(Collection entries)
-=-=-=-=-
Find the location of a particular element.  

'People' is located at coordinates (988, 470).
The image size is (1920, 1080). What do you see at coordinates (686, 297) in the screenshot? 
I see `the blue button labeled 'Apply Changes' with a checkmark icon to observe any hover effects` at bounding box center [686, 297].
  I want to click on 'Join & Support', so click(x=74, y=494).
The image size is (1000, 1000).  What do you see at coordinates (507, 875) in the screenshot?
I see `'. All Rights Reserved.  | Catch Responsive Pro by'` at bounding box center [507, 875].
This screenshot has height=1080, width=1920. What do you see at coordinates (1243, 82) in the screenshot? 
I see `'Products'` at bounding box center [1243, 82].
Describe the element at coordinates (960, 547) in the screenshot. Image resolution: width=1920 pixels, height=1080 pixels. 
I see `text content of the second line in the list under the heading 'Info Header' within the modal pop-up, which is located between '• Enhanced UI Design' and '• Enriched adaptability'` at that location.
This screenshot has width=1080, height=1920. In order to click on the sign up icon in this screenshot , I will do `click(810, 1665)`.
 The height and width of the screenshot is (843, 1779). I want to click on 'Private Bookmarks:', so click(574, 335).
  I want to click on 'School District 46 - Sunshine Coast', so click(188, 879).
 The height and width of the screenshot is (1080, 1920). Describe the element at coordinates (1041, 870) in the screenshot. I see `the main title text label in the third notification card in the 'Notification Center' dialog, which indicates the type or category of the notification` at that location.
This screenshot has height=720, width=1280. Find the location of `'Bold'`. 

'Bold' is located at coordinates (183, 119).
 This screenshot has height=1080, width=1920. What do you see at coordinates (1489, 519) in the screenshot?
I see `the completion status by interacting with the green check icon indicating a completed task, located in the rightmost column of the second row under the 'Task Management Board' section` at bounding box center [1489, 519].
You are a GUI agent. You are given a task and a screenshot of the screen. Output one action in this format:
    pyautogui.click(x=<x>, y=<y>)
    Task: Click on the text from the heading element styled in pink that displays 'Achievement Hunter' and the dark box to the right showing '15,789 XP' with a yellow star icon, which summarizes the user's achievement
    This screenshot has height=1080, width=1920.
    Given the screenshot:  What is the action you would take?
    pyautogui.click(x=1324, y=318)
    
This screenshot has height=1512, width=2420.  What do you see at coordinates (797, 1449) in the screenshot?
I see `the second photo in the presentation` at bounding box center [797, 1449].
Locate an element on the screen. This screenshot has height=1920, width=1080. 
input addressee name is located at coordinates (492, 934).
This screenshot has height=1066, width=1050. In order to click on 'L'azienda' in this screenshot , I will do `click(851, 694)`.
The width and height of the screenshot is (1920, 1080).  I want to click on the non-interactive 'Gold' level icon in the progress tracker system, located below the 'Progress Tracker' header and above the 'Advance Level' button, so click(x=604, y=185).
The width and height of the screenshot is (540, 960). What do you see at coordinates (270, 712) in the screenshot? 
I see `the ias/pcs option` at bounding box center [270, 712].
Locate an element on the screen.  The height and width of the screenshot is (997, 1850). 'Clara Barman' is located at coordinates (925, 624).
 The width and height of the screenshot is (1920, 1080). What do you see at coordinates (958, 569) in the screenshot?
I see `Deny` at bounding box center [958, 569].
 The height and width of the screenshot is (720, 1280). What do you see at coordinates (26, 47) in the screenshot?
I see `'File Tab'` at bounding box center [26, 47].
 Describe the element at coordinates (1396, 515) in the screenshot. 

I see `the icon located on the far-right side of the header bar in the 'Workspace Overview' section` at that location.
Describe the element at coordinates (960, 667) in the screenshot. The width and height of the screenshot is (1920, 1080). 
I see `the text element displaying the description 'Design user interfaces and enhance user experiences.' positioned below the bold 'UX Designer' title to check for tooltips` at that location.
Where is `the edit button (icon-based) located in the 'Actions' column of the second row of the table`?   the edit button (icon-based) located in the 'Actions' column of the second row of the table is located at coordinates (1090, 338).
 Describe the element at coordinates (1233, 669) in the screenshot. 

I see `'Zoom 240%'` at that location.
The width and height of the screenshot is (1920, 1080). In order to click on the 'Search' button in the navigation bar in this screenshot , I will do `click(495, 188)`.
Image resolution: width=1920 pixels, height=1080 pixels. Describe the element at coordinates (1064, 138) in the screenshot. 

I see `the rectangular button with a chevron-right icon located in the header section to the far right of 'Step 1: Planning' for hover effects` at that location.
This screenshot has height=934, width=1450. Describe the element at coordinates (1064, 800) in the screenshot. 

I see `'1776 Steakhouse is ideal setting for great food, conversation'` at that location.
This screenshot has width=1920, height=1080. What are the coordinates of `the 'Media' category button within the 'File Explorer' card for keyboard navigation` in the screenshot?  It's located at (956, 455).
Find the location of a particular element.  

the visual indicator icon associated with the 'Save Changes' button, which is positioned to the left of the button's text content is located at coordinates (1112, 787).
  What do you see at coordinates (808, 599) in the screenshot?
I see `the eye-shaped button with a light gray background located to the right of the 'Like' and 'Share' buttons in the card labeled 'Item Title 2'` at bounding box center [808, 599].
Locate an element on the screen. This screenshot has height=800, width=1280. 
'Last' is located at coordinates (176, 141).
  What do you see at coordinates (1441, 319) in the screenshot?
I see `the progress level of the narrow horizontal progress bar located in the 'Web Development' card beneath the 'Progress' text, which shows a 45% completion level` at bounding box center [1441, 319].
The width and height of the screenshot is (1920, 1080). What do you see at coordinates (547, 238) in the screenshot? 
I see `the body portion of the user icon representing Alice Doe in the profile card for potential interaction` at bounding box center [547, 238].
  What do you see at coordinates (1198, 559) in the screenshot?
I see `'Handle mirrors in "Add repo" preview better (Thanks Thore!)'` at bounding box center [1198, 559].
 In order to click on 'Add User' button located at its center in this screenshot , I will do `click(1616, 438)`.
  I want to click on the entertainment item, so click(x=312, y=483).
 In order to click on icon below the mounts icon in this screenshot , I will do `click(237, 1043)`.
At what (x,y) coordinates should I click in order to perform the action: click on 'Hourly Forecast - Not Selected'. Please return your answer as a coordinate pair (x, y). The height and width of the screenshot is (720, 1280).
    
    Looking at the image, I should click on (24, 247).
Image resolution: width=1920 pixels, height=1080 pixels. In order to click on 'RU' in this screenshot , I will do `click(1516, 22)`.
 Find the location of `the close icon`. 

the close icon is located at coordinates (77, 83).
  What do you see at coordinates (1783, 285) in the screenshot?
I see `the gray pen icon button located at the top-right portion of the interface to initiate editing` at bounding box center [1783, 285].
-=-=-=-=-
Instructions to follow:
Retype every line of the material above without changing anything.

Answer in full:
Find the location of a particular element.  

'People' is located at coordinates (988, 470).
The image size is (1920, 1080). What do you see at coordinates (686, 297) in the screenshot? 
I see `the blue button labeled 'Apply Changes' with a checkmark icon to observe any hover effects` at bounding box center [686, 297].
  I want to click on 'Join & Support', so click(x=74, y=494).
The image size is (1000, 1000).  What do you see at coordinates (507, 875) in the screenshot?
I see `'. All Rights Reserved.  | Catch Responsive Pro by'` at bounding box center [507, 875].
This screenshot has height=1080, width=1920. What do you see at coordinates (1243, 82) in the screenshot? 
I see `'Products'` at bounding box center [1243, 82].
Describe the element at coordinates (960, 547) in the screenshot. Image resolution: width=1920 pixels, height=1080 pixels. 
I see `text content of the second line in the list under the heading 'Info Header' within the modal pop-up, which is located between '• Enhanced UI Design' and '• Enriched adaptability'` at that location.
This screenshot has width=1080, height=1920. In order to click on the sign up icon in this screenshot , I will do `click(810, 1665)`.
 The height and width of the screenshot is (843, 1779). I want to click on 'Private Bookmarks:', so click(574, 335).
  I want to click on 'School District 46 - Sunshine Coast', so click(188, 879).
 The height and width of the screenshot is (1080, 1920). Describe the element at coordinates (1041, 870) in the screenshot. I see `the main title text label in the third notification card in the 'Notification Center' dialog, which indicates the type or category of the notification` at that location.
This screenshot has height=720, width=1280. Find the location of `'Bold'`. 

'Bold' is located at coordinates (183, 119).
 This screenshot has height=1080, width=1920. What do you see at coordinates (1489, 519) in the screenshot?
I see `the completion status by interacting with the green check icon indicating a completed task, located in the rightmost column of the second row under the 'Task Management Board' section` at bounding box center [1489, 519].
You are a GUI agent. You are given a task and a screenshot of the screen. Output one action in this format:
    pyautogui.click(x=<x>, y=<y>)
    Task: Click on the text from the heading element styled in pink that displays 'Achievement Hunter' and the dark box to the right showing '15,789 XP' with a yellow star icon, which summarizes the user's achievement
    This screenshot has height=1080, width=1920.
    Given the screenshot:  What is the action you would take?
    pyautogui.click(x=1324, y=318)
    
This screenshot has height=1512, width=2420.  What do you see at coordinates (797, 1449) in the screenshot?
I see `the second photo in the presentation` at bounding box center [797, 1449].
Locate an element on the screen. This screenshot has height=1920, width=1080. 
input addressee name is located at coordinates (492, 934).
This screenshot has height=1066, width=1050. In order to click on 'L'azienda' in this screenshot , I will do `click(851, 694)`.
The width and height of the screenshot is (1920, 1080).  I want to click on the non-interactive 'Gold' level icon in the progress tracker system, located below the 'Progress Tracker' header and above the 'Advance Level' button, so click(x=604, y=185).
The width and height of the screenshot is (540, 960). What do you see at coordinates (270, 712) in the screenshot? 
I see `the ias/pcs option` at bounding box center [270, 712].
Locate an element on the screen.  The height and width of the screenshot is (997, 1850). 'Clara Barman' is located at coordinates (925, 624).
 The width and height of the screenshot is (1920, 1080). What do you see at coordinates (958, 569) in the screenshot?
I see `Deny` at bounding box center [958, 569].
 The height and width of the screenshot is (720, 1280). What do you see at coordinates (26, 47) in the screenshot?
I see `'File Tab'` at bounding box center [26, 47].
 Describe the element at coordinates (1396, 515) in the screenshot. 

I see `the icon located on the far-right side of the header bar in the 'Workspace Overview' section` at that location.
Describe the element at coordinates (960, 667) in the screenshot. The width and height of the screenshot is (1920, 1080). 
I see `the text element displaying the description 'Design user interfaces and enhance user experiences.' positioned below the bold 'UX Designer' title to check for tooltips` at that location.
Where is `the edit button (icon-based) located in the 'Actions' column of the second row of the table`?   the edit button (icon-based) located in the 'Actions' column of the second row of the table is located at coordinates (1090, 338).
 Describe the element at coordinates (1233, 669) in the screenshot. 

I see `'Zoom 240%'` at that location.
The width and height of the screenshot is (1920, 1080). In order to click on the 'Search' button in the navigation bar in this screenshot , I will do `click(495, 188)`.
Image resolution: width=1920 pixels, height=1080 pixels. Describe the element at coordinates (1064, 138) in the screenshot. 

I see `the rectangular button with a chevron-right icon located in the header section to the far right of 'Step 1: Planning' for hover effects` at that location.
This screenshot has height=934, width=1450. Describe the element at coordinates (1064, 800) in the screenshot. 

I see `'1776 Steakhouse is ideal setting for great food, conversation'` at that location.
This screenshot has width=1920, height=1080. What are the coordinates of `the 'Media' category button within the 'File Explorer' card for keyboard navigation` in the screenshot?  It's located at (956, 455).
Find the location of a particular element.  

the visual indicator icon associated with the 'Save Changes' button, which is positioned to the left of the button's text content is located at coordinates (1112, 787).
  What do you see at coordinates (808, 599) in the screenshot?
I see `the eye-shaped button with a light gray background located to the right of the 'Like' and 'Share' buttons in the card labeled 'Item Title 2'` at bounding box center [808, 599].
Locate an element on the screen. This screenshot has height=800, width=1280. 
'Last' is located at coordinates (176, 141).
  What do you see at coordinates (1441, 319) in the screenshot?
I see `the progress level of the narrow horizontal progress bar located in the 'Web Development' card beneath the 'Progress' text, which shows a 45% completion level` at bounding box center [1441, 319].
The width and height of the screenshot is (1920, 1080). What do you see at coordinates (547, 238) in the screenshot? 
I see `the body portion of the user icon representing Alice Doe in the profile card for potential interaction` at bounding box center [547, 238].
  What do you see at coordinates (1198, 559) in the screenshot?
I see `'Handle mirrors in "Add repo" preview better (Thanks Thore!)'` at bounding box center [1198, 559].
 In order to click on 'Add User' button located at its center in this screenshot , I will do `click(1616, 438)`.
  I want to click on the entertainment item, so click(x=312, y=483).
 In order to click on icon below the mounts icon in this screenshot , I will do `click(237, 1043)`.
At what (x,y) coordinates should I click in order to perform the action: click on 'Hourly Forecast - Not Selected'. Please return your answer as a coordinate pair (x, y). The height and width of the screenshot is (720, 1280).
    
    Looking at the image, I should click on (24, 247).
Image resolution: width=1920 pixels, height=1080 pixels. In order to click on 'RU' in this screenshot , I will do `click(1516, 22)`.
 Find the location of `the close icon`. 

the close icon is located at coordinates (77, 83).
  What do you see at coordinates (1783, 285) in the screenshot?
I see `the gray pen icon button located at the top-right portion of the interface to initiate editing` at bounding box center [1783, 285].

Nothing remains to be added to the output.